Madawaska, ME (May 15, 2015)–
Ken Winterhalter, President of Twin Rivers Paper Company, submitted a letter to the FDA asking the agency to withdraw its proposed rule to eliminate the use of printed pharmaceutical inserts. The policy mandates the electronic distribution only of critical drug information targeted to pharmacists and healthcare workers.
May 14, 2015
Food and Drug Administration
Division of Dockets Management (HFA-305)
5630 Fishers Lane, Room 1061
Rockville, MD 20852
Re: Proposed Rule to Require the Electronic Distribution of Prescribing Information for Human Prescription Drugs, Including Biological Products [Docket No. FDA- 2007-N-0363]
Dear Sir or Madam:
It is my honor to represent the 1,100 men and women employed at the Twin Rivers Paper Company, where I serve as the President. We are one of the largest employers in Maine with over 588 full-time equivalent jobs, providing an average annual salary package valued in excess of $83,000 and an economic output of over $1 billion per year.
The FDA has chosen to address a fundamental policy question in health care around the role of digital records and the curation of medical information. While we recognize the initial attractiveness of a digitized system, the realities of communicating vital prescribing information within a digital-only regime require a coherent strategy to address the many unavoidable externalities. Furthermore, we seek to impress upon the FDA the availability of credible information that supports the conclusion that the large-scale elimination of printed prescribing information (PI) presents a number of potentially serious, if unintended, risks to the public health.
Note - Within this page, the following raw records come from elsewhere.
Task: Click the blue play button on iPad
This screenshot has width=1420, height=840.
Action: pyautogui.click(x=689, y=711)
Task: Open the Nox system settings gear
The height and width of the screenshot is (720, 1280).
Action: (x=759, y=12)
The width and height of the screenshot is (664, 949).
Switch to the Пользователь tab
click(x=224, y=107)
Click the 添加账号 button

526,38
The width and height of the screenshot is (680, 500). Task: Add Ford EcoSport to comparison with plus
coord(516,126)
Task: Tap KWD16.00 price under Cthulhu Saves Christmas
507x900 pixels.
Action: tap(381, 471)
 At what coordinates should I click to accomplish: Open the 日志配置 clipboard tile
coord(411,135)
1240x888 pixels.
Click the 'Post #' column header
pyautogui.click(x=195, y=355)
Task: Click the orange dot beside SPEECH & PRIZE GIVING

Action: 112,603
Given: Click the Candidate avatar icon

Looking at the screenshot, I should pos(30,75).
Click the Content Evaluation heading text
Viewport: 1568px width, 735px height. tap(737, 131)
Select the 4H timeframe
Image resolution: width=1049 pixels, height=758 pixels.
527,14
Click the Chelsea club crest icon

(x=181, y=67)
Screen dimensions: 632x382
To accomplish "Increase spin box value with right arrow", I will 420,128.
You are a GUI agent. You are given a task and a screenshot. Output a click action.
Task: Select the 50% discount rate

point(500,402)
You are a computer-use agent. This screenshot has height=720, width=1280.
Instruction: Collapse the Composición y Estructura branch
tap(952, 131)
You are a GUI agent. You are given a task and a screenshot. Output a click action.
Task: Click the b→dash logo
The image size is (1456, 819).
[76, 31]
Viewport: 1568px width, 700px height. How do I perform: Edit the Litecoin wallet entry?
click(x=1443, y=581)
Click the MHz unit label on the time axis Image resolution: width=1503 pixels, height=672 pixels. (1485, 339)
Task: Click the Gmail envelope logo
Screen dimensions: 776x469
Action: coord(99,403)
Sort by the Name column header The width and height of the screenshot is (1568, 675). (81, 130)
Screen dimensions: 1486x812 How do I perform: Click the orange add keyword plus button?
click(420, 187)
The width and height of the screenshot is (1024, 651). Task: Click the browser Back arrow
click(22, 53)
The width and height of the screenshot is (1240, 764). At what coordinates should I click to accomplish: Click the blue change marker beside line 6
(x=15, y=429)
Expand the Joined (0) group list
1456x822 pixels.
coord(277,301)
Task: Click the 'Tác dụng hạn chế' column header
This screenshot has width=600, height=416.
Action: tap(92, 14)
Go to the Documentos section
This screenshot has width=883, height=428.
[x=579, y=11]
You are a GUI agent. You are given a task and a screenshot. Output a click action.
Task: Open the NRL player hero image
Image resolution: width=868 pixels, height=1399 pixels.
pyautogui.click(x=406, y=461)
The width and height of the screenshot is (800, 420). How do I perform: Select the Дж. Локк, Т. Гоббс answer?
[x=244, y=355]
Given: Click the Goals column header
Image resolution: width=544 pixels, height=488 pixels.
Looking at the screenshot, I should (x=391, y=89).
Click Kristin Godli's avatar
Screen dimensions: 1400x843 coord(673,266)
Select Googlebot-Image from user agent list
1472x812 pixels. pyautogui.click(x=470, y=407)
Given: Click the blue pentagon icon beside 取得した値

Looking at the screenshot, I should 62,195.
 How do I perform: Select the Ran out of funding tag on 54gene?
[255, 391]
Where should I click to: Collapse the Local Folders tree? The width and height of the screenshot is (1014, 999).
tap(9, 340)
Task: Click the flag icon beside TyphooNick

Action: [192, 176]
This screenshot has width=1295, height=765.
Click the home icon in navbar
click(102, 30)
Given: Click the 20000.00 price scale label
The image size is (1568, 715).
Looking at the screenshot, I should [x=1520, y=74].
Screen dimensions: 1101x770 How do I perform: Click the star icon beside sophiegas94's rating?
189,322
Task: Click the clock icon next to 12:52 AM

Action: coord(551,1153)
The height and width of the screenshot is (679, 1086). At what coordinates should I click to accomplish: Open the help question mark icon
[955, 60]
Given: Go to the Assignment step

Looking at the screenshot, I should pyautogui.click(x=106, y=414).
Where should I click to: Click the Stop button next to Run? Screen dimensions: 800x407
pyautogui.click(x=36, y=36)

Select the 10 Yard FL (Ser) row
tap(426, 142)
Printed PI is the most reliable modality for the secure delivery of critical information from the drug manufacturers to the end users, such as pharmacists, who then explain the information to the public. The FDA has failed to present valid scientific data that the paper system, alone or with an electronic redundancy, has failed the public health goals of the United States. Paper does not fail. The same, however, cannot be said for the Internet.
In fact, USA Today recently reported that our nation’s power grid is struck by a cyber or physical attack once every four days. This fact is unsurprising, as stories about cyber-security breaches have become a daily event, from the attacks on Sony, Anthem Insurance and even government agencies. In fact, just last month, reports surfaced indicating that Russian hackers managed to breach the White House computer system. It is clear from these reports that no one—not even the White House—is protected from the threat of a cyber-attack.
In its report analyzing the impact of an exclusively e-labeling system for PI, the Government Accountability Office noted that there are “times when such technology is simply not available due to power outages or during the aftermath of natural disasters, such as Hurricanes Sandy and Katrina.”  While the FDA has determined that “the time is right” for a transition to an e-labeling system for PI, the agency appears indolent with regard to planning for the many contingencies that compromise access and reliability to advanced internet services.
Even in fair weather and blue skies, millions of people in the United States lack access to advanced internet. The Federal Communications Commission’s 2015 Broadband Progress Report found that 55 million Americans still lack access to advanced broadband Internet. Families in rural areas and tribal areas are particularly vulnerable and their plight has not earned attention from the FDA as evidenced by this proposed rule. Another neglected voice is that of the pharmacist community.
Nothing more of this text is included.